Soal UU Kesehatan, Moeldoko Sebut Tidak Semua Dokter Menolak
Fajar.co.id Jenis Media: Nasional
FAJAR.CO.ID, JAKARTA - Kepala Staf Kepresidenan Jenderal (Purn) Moeldoko menyatakan bahwa tidak semua dokter di Indonesia ini menolak pengesahan Rancangan Undang-Undang Kesehatan menjadi UU.
"Saya kira tidak semua dokter punya pandangan seperti itu (menolak UU Kesehatan)," kata Moeldoko di lingkungan Istana Kepresidenan, Jakarta, Jumat (14/7).
Seperti diketahui, Rapat Paripurna DPR pada Selasa (11/7) menyetujui RUU Kesehatan disahkan menjadi UU.
Namun, pada Rabu (12/7), Pengurus Besar Ikatan Dokter Indonesia (PB-IDI) bersama Persatuan Perawat Nasional Indonesia (PPNI), Ikatan Bidan Indonesia (IBI), Persatuan Dokter Gigi Indonesia (PDGI) dan Ikatan Apoteker Indonesia (IAI), menyatakan akan mengajukan uji materi (judicial review) atas UU Kesehatan ke Mahkamah Konstitusi (MK).
"Kalau setiap UU yang lahir itu adalah riak-riak, karena semua itu tidak ada yang mulus. Kalau ini sudah menjadi kepentingan masyarakat luas, saya pikir semuanya akan memahami," ungkap Moeldoko.
Menurut Moeldoko, KSP selama ini tidak pernah menerima aspirasi dari para tenaga kesehatan yang tidak setuju dengan RUU Kesehatan.
......
_YANG HARUS DIKERJAKAN_
a) Salin dengan tepat bagian berita UU Kesehatan yang dibuka dengan kata-kata "Namun, pada Rabu" dan ditutup dengan "Mahkamah Konstitusi (MK).".
b) Jawablah pertanyaan berikut berdasarkan berita UU Kesehatan.
(i) Pada hari dan tanggal berapa Rapat Paripurna DPR menyetujui RUU Kesehatan disahkan menjadi UU?
(ii) Ke lembaga mana PB-IDI dan organisasi lainnya menyatakan akan mengajukan uji materi atas UU Kesehatan?
(iii) Di mana Moeldoko menyampaikan bahwa tidak semua dokter menolak UU Kesehatan?
Kerjakan hanya berdasarkan berita UU Kesehatan di atas.

[Entri hasil ekstraksi]
......
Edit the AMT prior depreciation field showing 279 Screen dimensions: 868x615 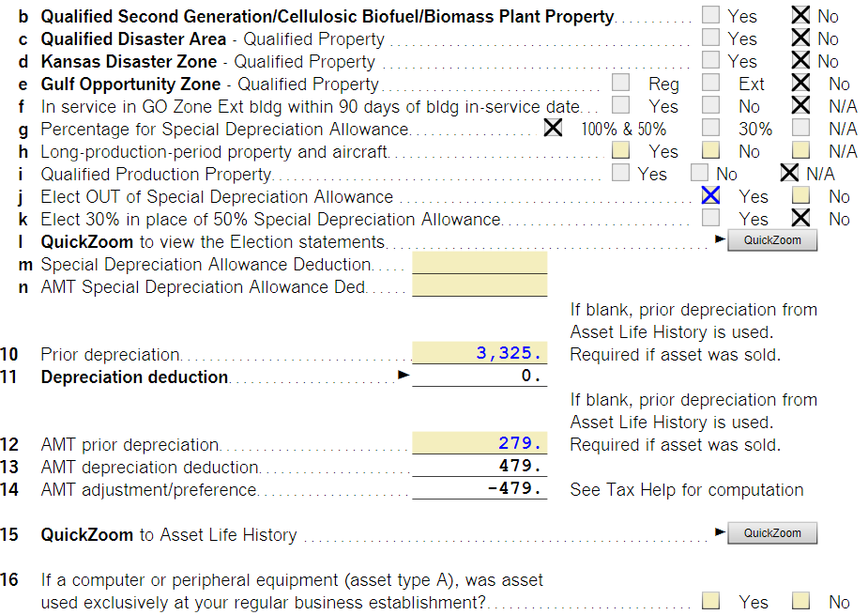pos(480,444)
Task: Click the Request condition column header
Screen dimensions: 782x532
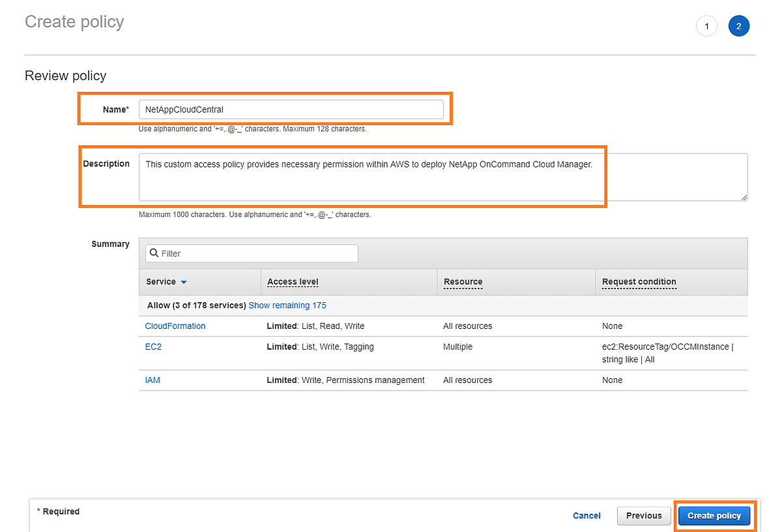Action: pos(639,282)
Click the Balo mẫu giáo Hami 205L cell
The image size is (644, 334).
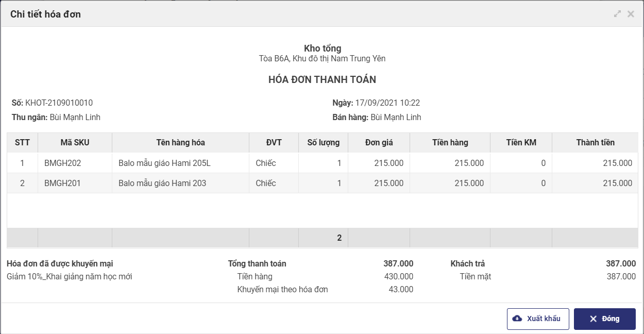coord(164,163)
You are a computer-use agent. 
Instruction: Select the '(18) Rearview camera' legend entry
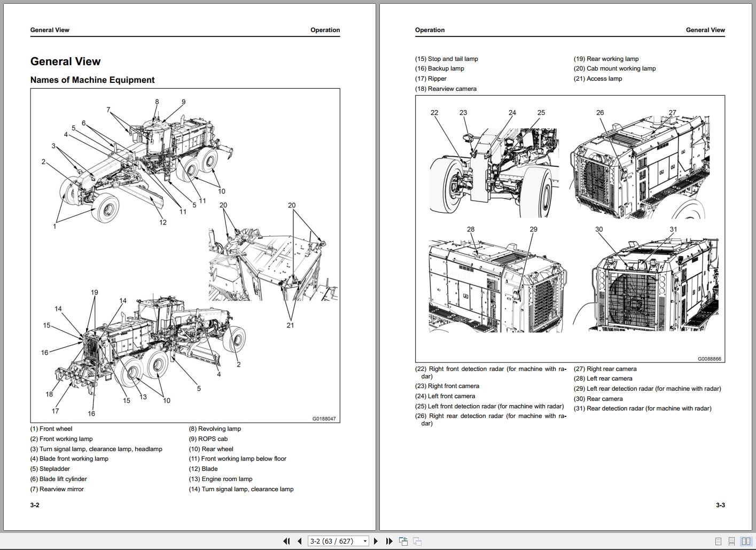tap(446, 89)
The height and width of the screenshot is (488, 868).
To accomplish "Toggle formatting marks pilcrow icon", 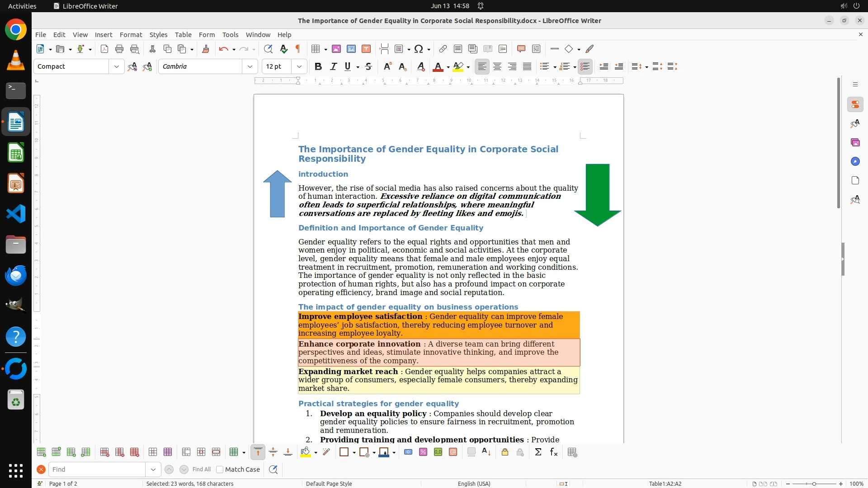I will coord(298,49).
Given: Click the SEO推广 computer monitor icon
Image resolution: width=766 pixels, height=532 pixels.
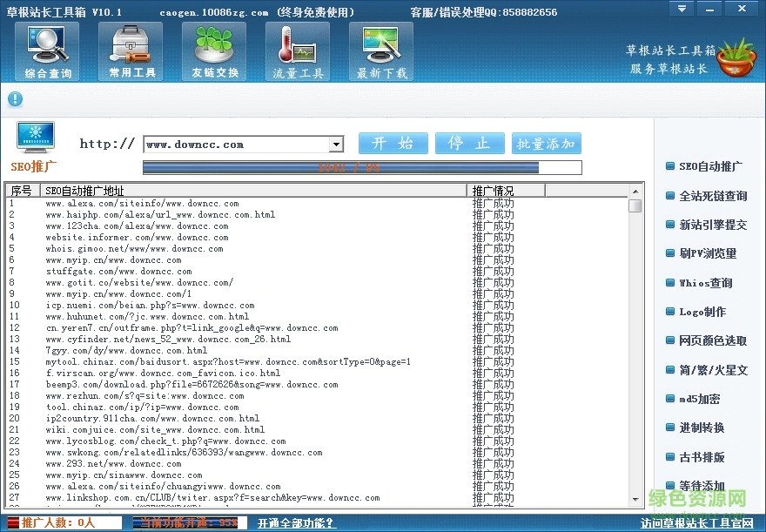Looking at the screenshot, I should pyautogui.click(x=36, y=138).
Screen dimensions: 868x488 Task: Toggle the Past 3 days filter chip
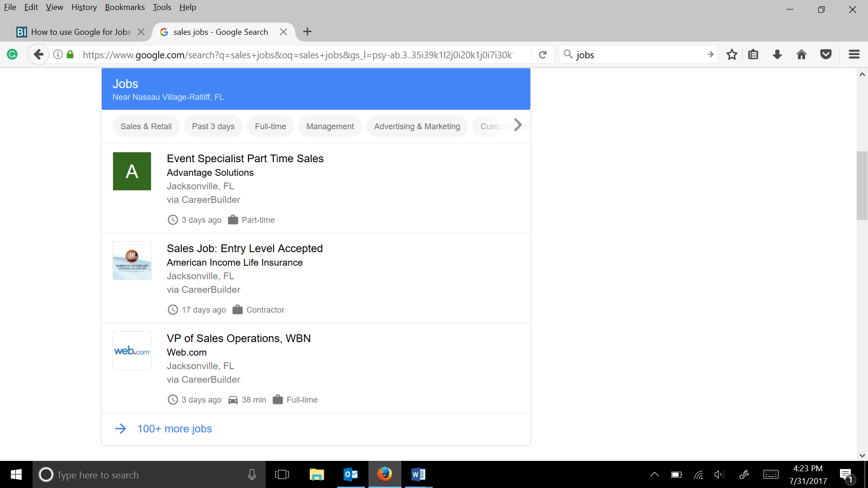coord(213,127)
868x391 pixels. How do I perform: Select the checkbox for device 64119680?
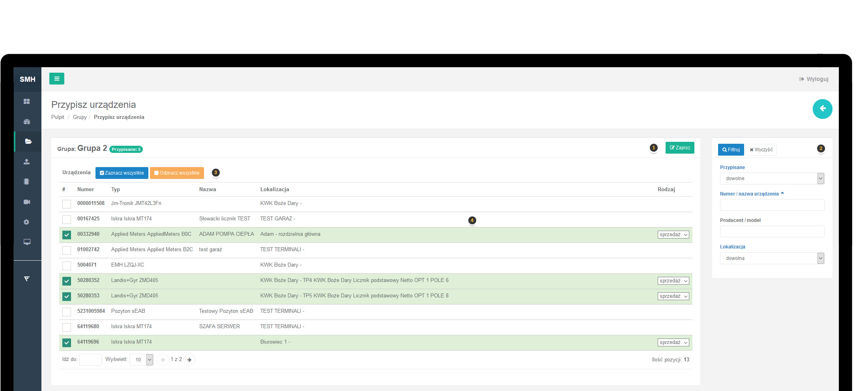(x=67, y=327)
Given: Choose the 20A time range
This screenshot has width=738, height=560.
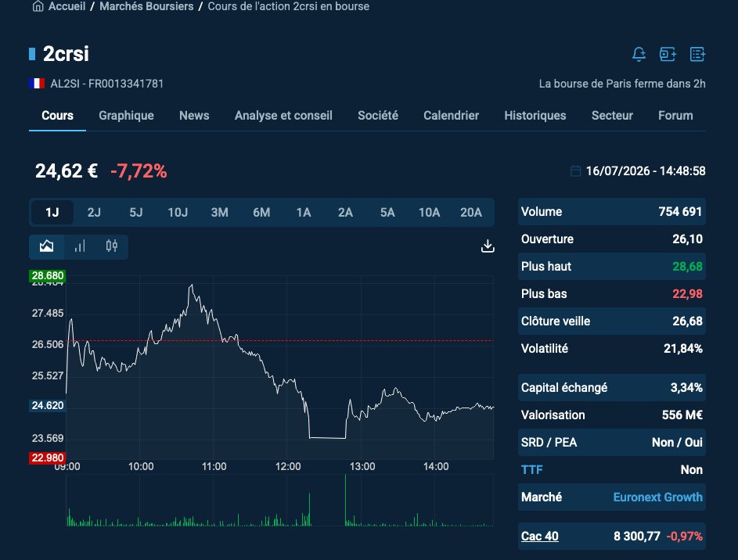Looking at the screenshot, I should tap(471, 213).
......
_JAWABAN TIAP TUGAS_
a)
Namun, pada Rabu (12/7), Pengurus Besar Ikatan Dokter Indonesia (PB-IDI) bersama Persatuan Perawat Nasional Indonesia (PPNI), Ikatan Bidan Indonesia (IBI), Persatuan Dokter Gigi Indonesia (PDGI) dan Ikatan Apoteker Indonesia (IAI), menyatakan akan mengajukan uji materi (judicial review) atas UU Kesehatan ke Mahkamah Konstitusi (MK).

b)
(i) Selasa (11/7).
(ii) Mahkamah Konstitusi (MK).
(iii) Di lingkungan Istana Kepresidenan, Jakarta.